TASKS AND EXERCISES
1. In the column about geese in Bend, Oregon, rewrite the part that starts with the words containing "That’s what’s probably" and ends with "and San Francisco.", changing "memorial service" to "funeral" throughout.
2. Pick up the humor column about geese in Bend, Oregon right after its final sentence and keep it going.

-- START EXTRACTED TEXT --

As a professional journalist, part of my job is to be fair, unbiased, and factual. Bearing that in mind, I would like to point out that the city of Bend, Oregon is full of raving nutcases who should all be locked up in a mental institution somewhere in French Guiana, where they would have minimum opportunity to spread their lunacy to normal humans. And I say that with the utmost respect.

Actually, a lot of the folks in Bend, Oregon are probably just as normal as you and me. Well, you anyway. The problem is that some of the people there are certifiable wackos, and as we all know, the idiots are always the ones who are noticed. They make better headlines than regular people, for some reason.

That’s what’s probably happening in Bend, I guess, because a friend sent me a news story about a memorial service there. This is not a memorial service for fallen American servicemen and women, or firefighters, or police. It’s a memorial service for birds. Geese, to be exact. And if you think I’m making this up, bear in mind that, as I understand it, a large percentage of the population of Bend, Oregon has migrated there (rim shot) during the past decade or so from Los Angeles and San Francisco.

What happened was, Canada geese have proliferated abundantly lately, to the point that wildlife officials have done away with bag limits on them during hunting seasons, and even allowed electronic calls to be used in many places. These geese have just about ruined their summer nesting grounds in the north, and their numbers are still growing. We have now reached the point where we have far more geese than we can say grace over.

A lot of these geese apparently live in Bend, and inhabit the parks there, and have become pretty much tame. People feed them, and they waddle around and honk, and engage in various other traditional goose-type activities. Unfortunately one of those activities is pooping, and when you have a lot of geese this can get to be a problem.

-- END EXTRACTED TEXT --
-- START PROVIDED INFORMATION --

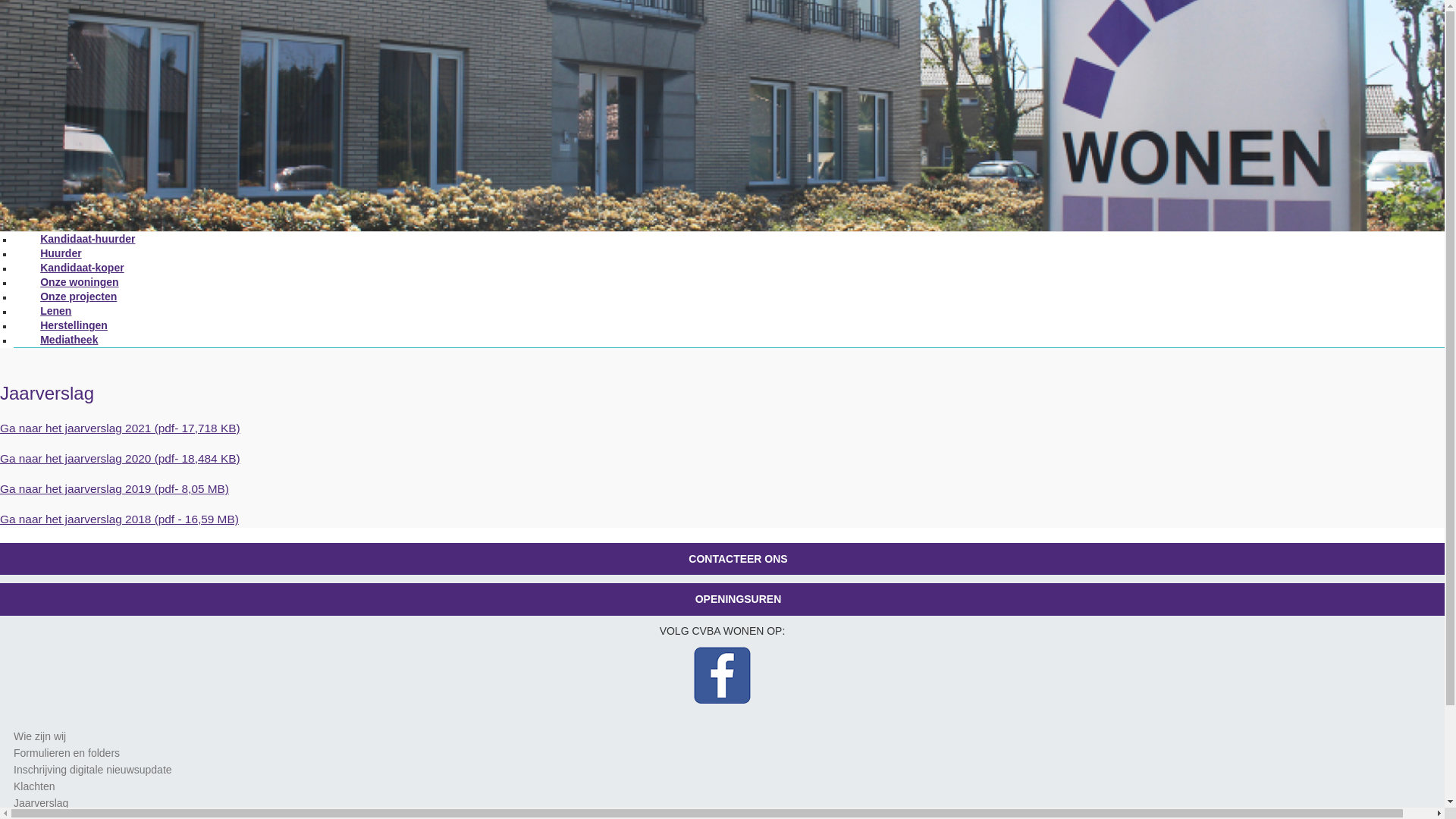
Onze projecten Element type: text (78, 297)
Ga naar het jaarverslag 2020 (pdf- 18,484 KB) Element type: text (120, 457)
Ga naar het jaarverslag 2019 (pdf- 8,05 MB) Element type: text (114, 488)
Ga naar het jaarverslag 2021 (pdf- 17,718 KB) Element type: text (120, 427)
Ga naar het jaarverslag 2018 (pdf - 16,59 MB) Element type: text (119, 518)
Huurder Element type: text (60, 254)
Formulieren en folders Element type: text (66, 752)
Wie zijn wij Element type: text (39, 735)
Kandidaat-huurder Element type: text (87, 239)
Klachten Element type: text (33, 785)
Lenen Element type: text (55, 311)
Kandidaat-koper Element type: text (81, 268)
Jaarverslag Element type: text (40, 802)
Inschrijving digitale nieuwsupdate Element type: text (92, 769)
Herstellingen Element type: text (73, 326)
Mediatheek Element type: text (69, 340)
Onze woningen Element type: text (79, 282)
Given the description of an element on the screen output the (x, y) to click on. 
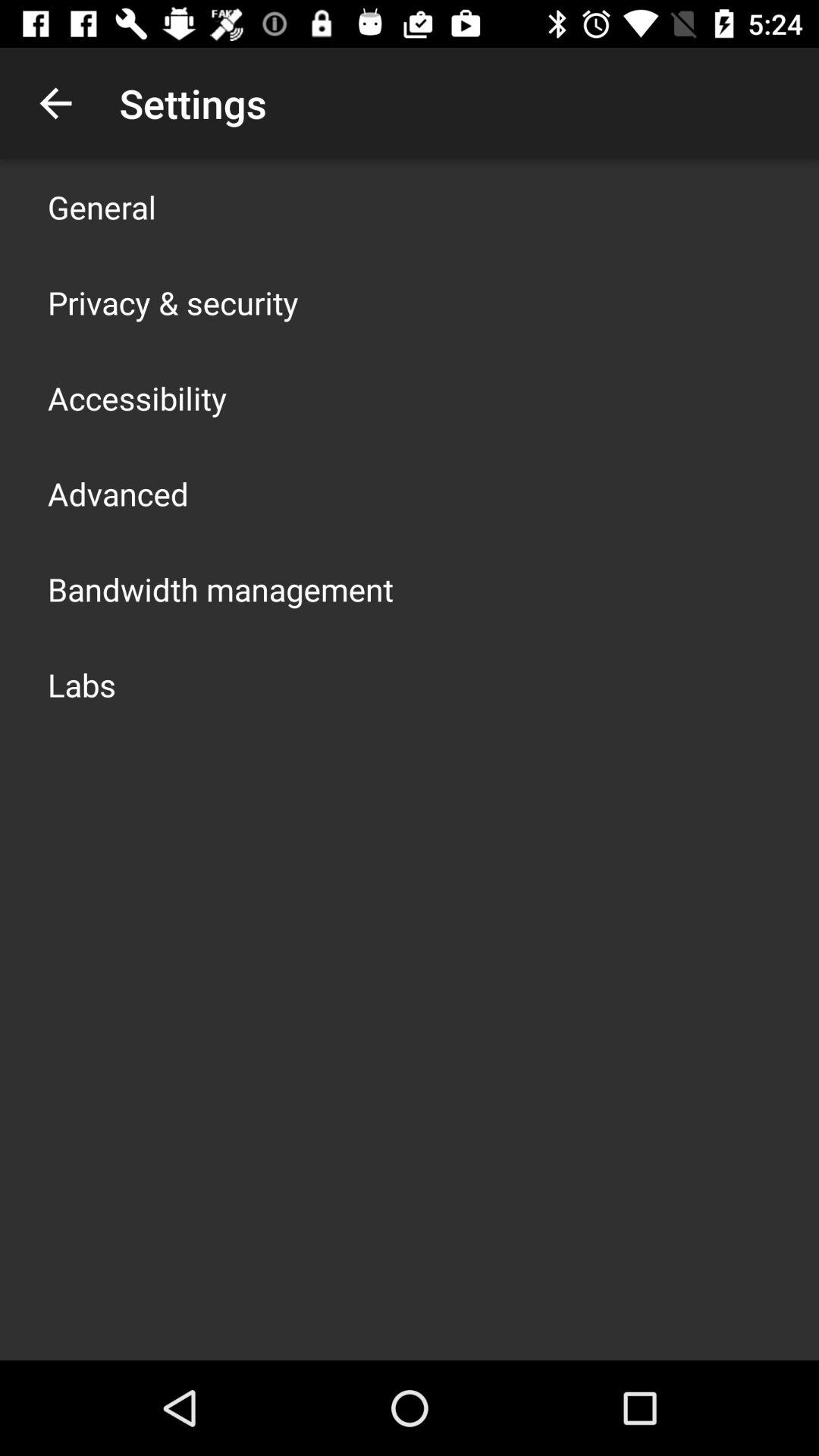
turn on advanced app (117, 493)
Given the description of an element on the screen output the (x, y) to click on. 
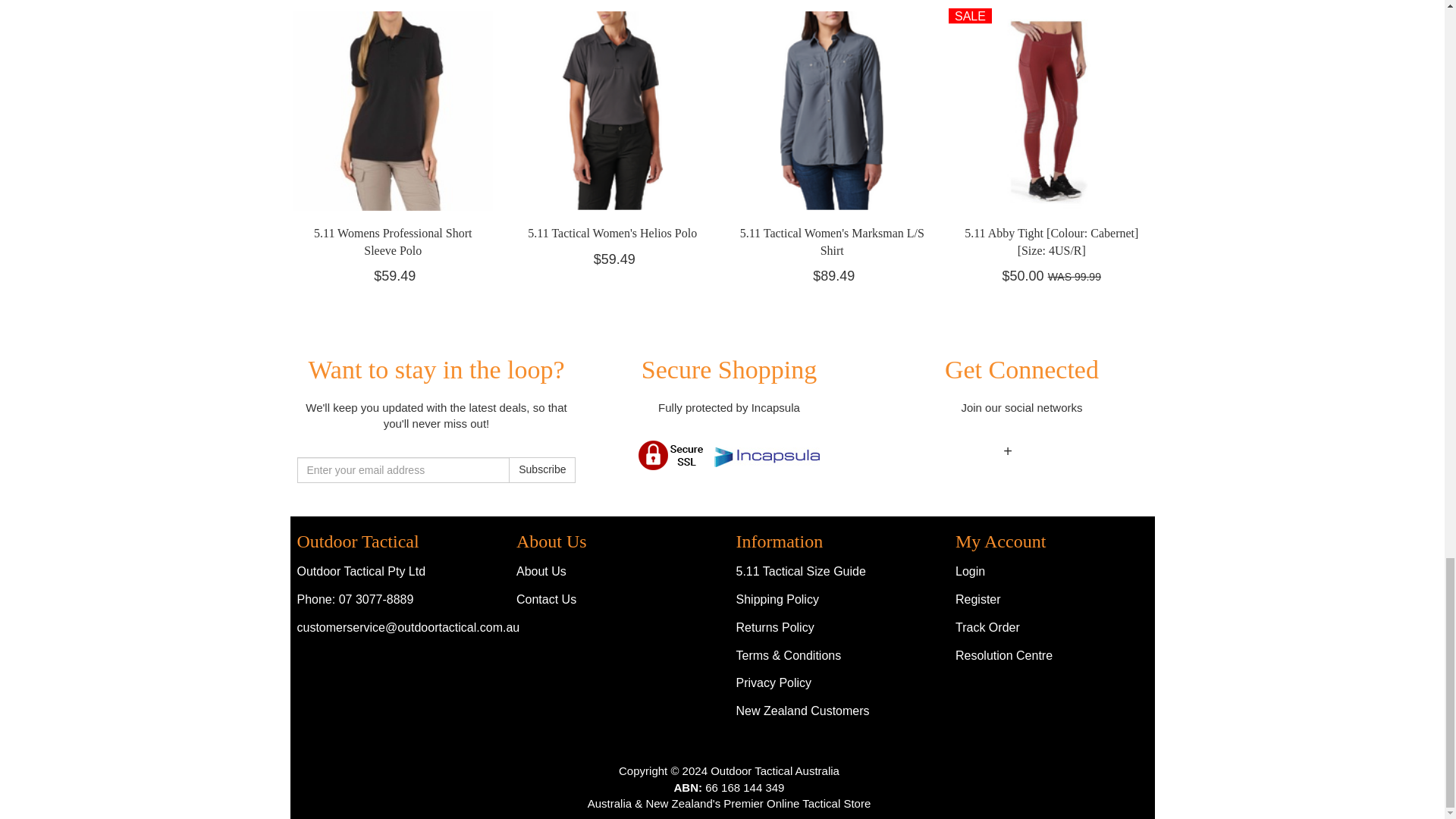
5.11 Tactical Women's Helios Polo (612, 232)
Subscribe (541, 470)
5.11 Womens Professional Short Sleeve Polo (392, 241)
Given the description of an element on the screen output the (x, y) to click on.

-- END PROVIDED INFORMATION --

SOLVED PROBLEMS
1.
That’s what’s probably happening in Bend, I guess, because a friend sent me a news story about a funeral there. This is not a funeral for fallen American servicemen and women, or firefighters, or police. It’s a funeral for birds. Geese, to be exact. And if you think I’m making this up, bear in mind that, as I understand it, a large percentage of the population of Bend, Oregon has migrated there (rim shot) during the past decade or so from Los Angeles and San Francisco.

2.
It got to be such a problem at the city parks in Bend that officials have been trying to thin out the goose population for several years now, with little success. I can’t imagine why not, since the methods used were 1)chasing them with dogs, 2)shooting them with paintball guns, and 3)putting oil on goose eggs to prevent them from hatching. I promise I did not make any of these methods up.

Now, it looks to me like the dogs would have done the trick, as long as they were allowed to catch and eat the geese. I guess they weren’t. I’m not really surprised the paintball guns didn’t work, although if anyone out there has a video of this method taking place I would dearly love to see it. But the oil thing has me wondering.

I have never heard of putting oil on an egg, of any type, to keep it from hatching. This seems unlikely to me, but then, a memorial service for geese seems pretty unlikely, too. My question to the Bend egg oilers would be: If you got close enough to the eggs to oil them, without getting goosed by the mom, why didn’t you just go ahead and break them? I mean, duh. What a passel of gooberheads.

They finally decided to catch a bunch of the geese, put them in garbage can-sized containers, and gas them with carbon dioxide. Thus 109 geese were done in, mercifully, to save the parks.

The story doesn’t say whether the geese were then cleaned and given to needy families, or something logical like that, but I’m assuming that’s what happened. Or maybe not, since there seems to be an abundance of wackos in Bend, who decided to organize a memorial service for the geese. Maybe they buried them, or something. I don’t know.

The funniest, or maybe saddest, part of this story is the comments made by people who read it on MSNBC. A lot of folks were seriously upset that the geese were killed. One person wrote, "I personally think it is crazy to kill these poor animals for going to the bathroom." Which, of course, was the point. They didn’t go to the bathroom, they just cut loose on the ground, wherever they happened to be. If they’d gone to the bathroom there probably wouldn’t have been a problem to begin with.

Some who commented got sidetracked, confusing the Canada geese with Canada, the country. I couldn’t tell whether they were blaming the Canadians for the goose poop in Bend, or defending the Canadians from perceived Canada-bashers who were opposed to Canada goose poop, or maybe something else. Intelligence is hard to come by on internet message boards, harder for some than others.

To the sane population of Bend, Oregon who are doing their best to battle pooping geese and raving fools: please accept my apologies for pointing out what space cadets some of your newer citizens are. And if you ever decide to again open up paintball season on the geese in your parks, please give me a call . . .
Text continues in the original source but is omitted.